The answer must be an exact copy of the lines from the one holding "This screenshot has height=559, width=999." through the final line of the entries, and nothing else.

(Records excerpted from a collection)
====

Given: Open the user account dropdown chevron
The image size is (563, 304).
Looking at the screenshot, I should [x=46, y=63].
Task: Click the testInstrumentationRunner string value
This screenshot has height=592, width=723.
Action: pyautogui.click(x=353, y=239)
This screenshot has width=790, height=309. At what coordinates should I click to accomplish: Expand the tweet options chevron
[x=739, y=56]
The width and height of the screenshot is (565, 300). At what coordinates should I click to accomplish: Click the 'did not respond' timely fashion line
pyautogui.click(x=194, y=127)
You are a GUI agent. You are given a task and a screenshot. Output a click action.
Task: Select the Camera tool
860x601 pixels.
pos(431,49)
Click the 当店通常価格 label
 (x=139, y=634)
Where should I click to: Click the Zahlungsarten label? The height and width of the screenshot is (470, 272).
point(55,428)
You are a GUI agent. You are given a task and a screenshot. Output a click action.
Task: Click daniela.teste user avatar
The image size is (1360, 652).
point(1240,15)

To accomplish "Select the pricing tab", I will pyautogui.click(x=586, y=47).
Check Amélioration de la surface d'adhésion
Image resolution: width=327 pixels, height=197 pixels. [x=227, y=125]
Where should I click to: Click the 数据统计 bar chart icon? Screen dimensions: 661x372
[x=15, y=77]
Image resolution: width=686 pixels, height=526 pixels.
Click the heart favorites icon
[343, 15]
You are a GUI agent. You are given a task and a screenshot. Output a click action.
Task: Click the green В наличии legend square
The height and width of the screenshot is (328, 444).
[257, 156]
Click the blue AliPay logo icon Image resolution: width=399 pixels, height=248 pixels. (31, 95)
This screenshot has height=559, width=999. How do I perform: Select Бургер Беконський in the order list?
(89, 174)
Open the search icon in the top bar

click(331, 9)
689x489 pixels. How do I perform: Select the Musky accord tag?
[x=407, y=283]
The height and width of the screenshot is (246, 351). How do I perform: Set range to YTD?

====

Result for this exercise:
This screenshot has height=559, width=999. How do I perform: Select Бургер Беконський in the order list?
(89, 174)
Open the search icon in the top bar

click(331, 9)
689x489 pixels. How do I perform: Select the Musky accord tag?
[x=407, y=283]
The height and width of the screenshot is (246, 351). How do I perform: Set range to YTD?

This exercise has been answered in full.